18. ve 19. yüzyıllarda yazılmış romanlar, romanlar ve kısa öyküler arasında gezinirken, bu dönemde yaratılan şiirleri okurken, insanlar düzenli olarak "ruhu beslemeyin" sabit ifadesiyle karşılaşırlar. Deyimbilimin anlamı, çağdaşlarımızın konuşmasında kullanıldığından farklı değildir. Örneğin, konuşma cirosu Ivan Turgenev'in "Soyluların Yuvası" hikayesinde bulunabilir. Yazar, "Marya Petrovna'nın içinde bir ruh olmadığını" yazıyor, yanikarakterin güçlü aşkını anlatmaya çalışıyor. Melnikov-Pechersky, karakteri "baba ve annenin tek kızları Nastenka'yı işaret ettiğini" söyleyen "Büyükannenin Masalları" çalışmasında da kullanıyor.
Eş anlamlı-deyimler
Tabii ki, orijinal konuşma dönüşümü, anlama uyan çeşitli eş anlamlı sözcüklerle değiştirilebilir. Sadece kelimeler değil, ifadeler de olabilir. Örneğin “akılsız sevmek” inşası anlam açısından uygundur. Bu ifade, sevginin kelimenin tam anlamıyla birini aklından çıkardığı, onları çıldırttığı anlamına gelmez. Bu yüzden, bir insanı coşku, hayranlık durumuna sürükleyen güçlü bir duyguyu tarif etmek istediklerinde derler.
"Dünya bir kama gibi birbirine yaklaştı" konuşma döngüsü de eşanlamlı olarak hareket edebilir. Biriyle ilgili olarak kullanıldığında, bir kişi aslında şöyle der: "Onun içinde bir ruhum yok." "Işık bir kama gibi bir araya geldi" ne anlama geliyor? Tabii ki, seçilen kişide sadece olumlu yönleri görmenizi sağlayan güçlü aşktan bahsediyoruz, onu başkasıyla değiştirme olasılığını dışlıyoruz.

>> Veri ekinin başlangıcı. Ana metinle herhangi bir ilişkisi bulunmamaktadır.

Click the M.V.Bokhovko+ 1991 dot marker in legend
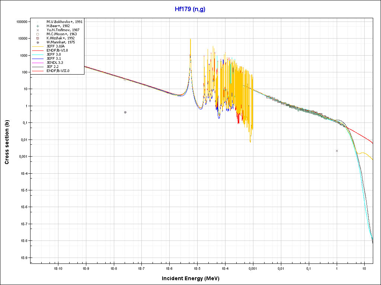Viewport: 381px width, 285px height. [38, 22]
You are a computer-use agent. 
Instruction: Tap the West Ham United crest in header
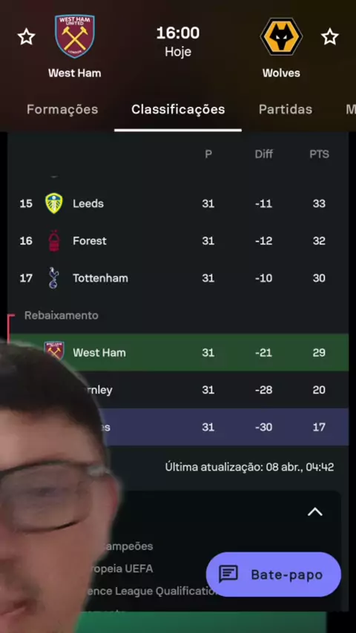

İstenirse, bu makalede ele alınan "ruhu dört gözle beklemeyin" sabit ifadesinin yerine kullanılabilecek bir diğer eş anlamlısı "hafızasız aşık olmak"tır. Bu konuşma yapısının amnezi ile hiçbir ilgisi yoktur ve geleneksel olarak yoğun aşkı tanımlamak için kullanılır.
İlginç gerçek
Konuşma dilinde, birçok iyi bilinen ifade birimi genellikle biraz değiştirilmiş bir durumda kullanılır. Çoğu zaman bu değişiriçlerinde gömülü olan değer. Bu kader ve bu konuşma devri geçmedi. Gayri resmi iletişim sırasında muhatabın “ruhumda çay yok” dediğini duyabilirsiniz. Bu ifadenin anlamı kesinlikle sevgi, hayranlık, güven, hayranlık ile bağlantılı değildir. Bunu kullanarak, konuşmacı kendisine sorulan soruya bir cevabı olmadığını ima eder. Genellikle bu konuşma şekli, bir kişi sorulardan ve hatta iletişimin kendisinden bıktığını göstermek istediğinde, “Beni rahat bırak” demek istediğinde kullanılır.
İnsanlar arasında büyük bir popülerlik kazanmayı başaran bu yapının eş anlamlıları şu şekildedir: "Hiçbir fikrim yok", "hiçbir fikrim yok", "kalbimde bilmiyorum". Elbette sözlüklerde ve kaynak kitaplarda “ruhumda çay yok” gibi bir yapı yok çünkü öyle demek yanlış.